Ma c’è di più. “Il Decreto del 4 Giugno 2019 sulla ‘semplificazione dei microbirrifici’ – si legge nella lettera – impone, a partire dal 31 dicembre 2020, l’installazione di un contalitri all’uopo del contatore energetico per la verifica del mosto prodotto. Uno strumento che non apporta alcun beneficio all’accertamento dell’accisa rispetto al misuratore attualmente in uso, ma rappresenta un esborso economico che, nella situazione attuale, risulta realmente difficile da realizzare. Basti pensare che ci sono contalitri il cui costo si aggira intorno agli 8mila euro, senza contare l’installazione”.

“Non vi è chiarezza, inoltre, circa le caratteristiche che tale contalitri dovrebbe avere – scrivono ancora gli imprenditori della birra artigianale -. Il rischio, dunque, è quello di acquistare strumenti che, in sede di verifica dell’Agenzia delle Dogane, non vengano approvati.
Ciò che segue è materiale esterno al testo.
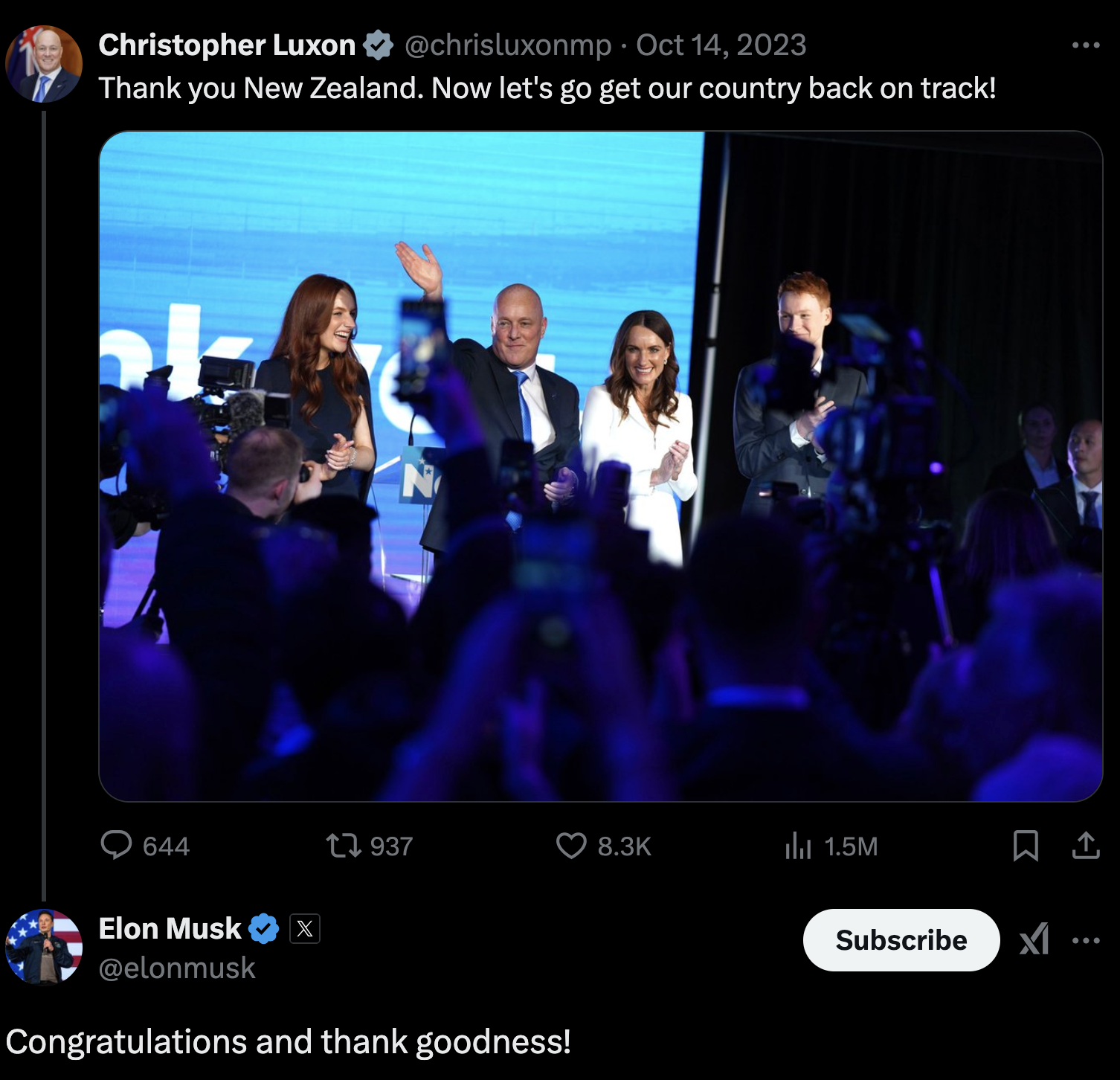The width and height of the screenshot is (1120, 1080).
Task: Open Elon Musk's profile avatar
Action: pos(44,947)
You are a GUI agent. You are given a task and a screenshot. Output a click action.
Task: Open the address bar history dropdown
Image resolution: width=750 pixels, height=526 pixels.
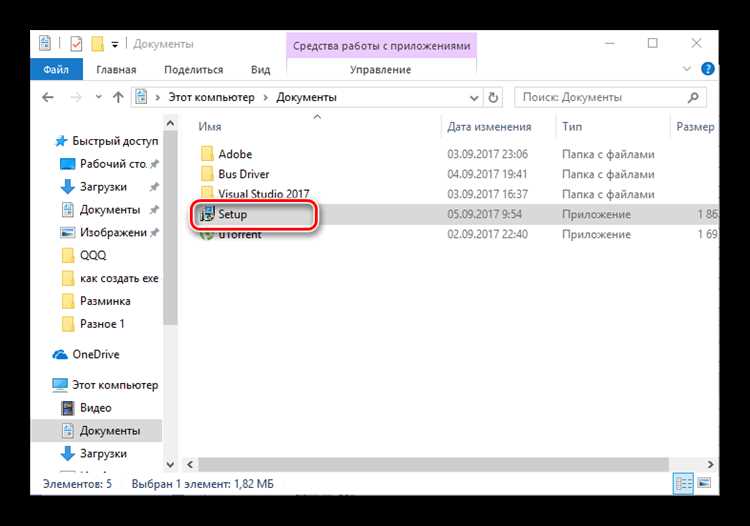click(x=474, y=98)
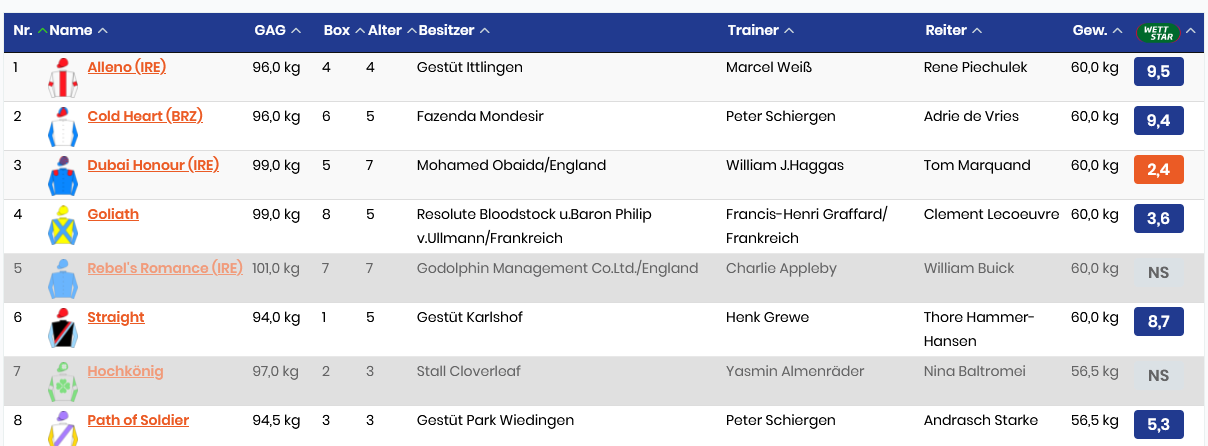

La conseguenza di tutto ciò è che le produzioni di diversi birrifici sono necessariamente ferme con conseguenze disastrose per il proseguimento dell’attività. Nonostante questo si continuano a pagare le accise come se nulla stesse accadendo. Gli affitti vengono pagati per intero, senza alcuna agevolazione: tutto con produzioni pressoché ferme”.

“Non vogliamo essere l’ennesima richiesta al Governo – si legge in coda alla lettera -. Vorremmo lavorare, produrre, creare le nostre amate birre per tutti gli estimatori e per chi si avvicina a questo fantastico mondo, ma sappiamo che in questo momento tutti dobbiamo stringere i denti, fare sacrifici per il bene di tutti. Per questo, tutti i birrifici aderenti chiedono che chiunque sia sensibile a un pezzo di realtà produttiva del Paese prenda a cuore una piccola ma significativa istanza da parte del movimento brassicolo sollevando i microbirrifici artigianali dall’obbligo di installazione del contalitri in modo da poter riprendere la produzione. Che la produzione ‘Birra Artigianale’ abbia un proprio codice ATECO che identifichi e caratterizzi tale realtà produttiva italiana. Che ci sia attenzione verso questo comparto produttivo del Paese con dei ristori ed agevolazioni specificatamente dedicate ai Birrifici Artigianali”.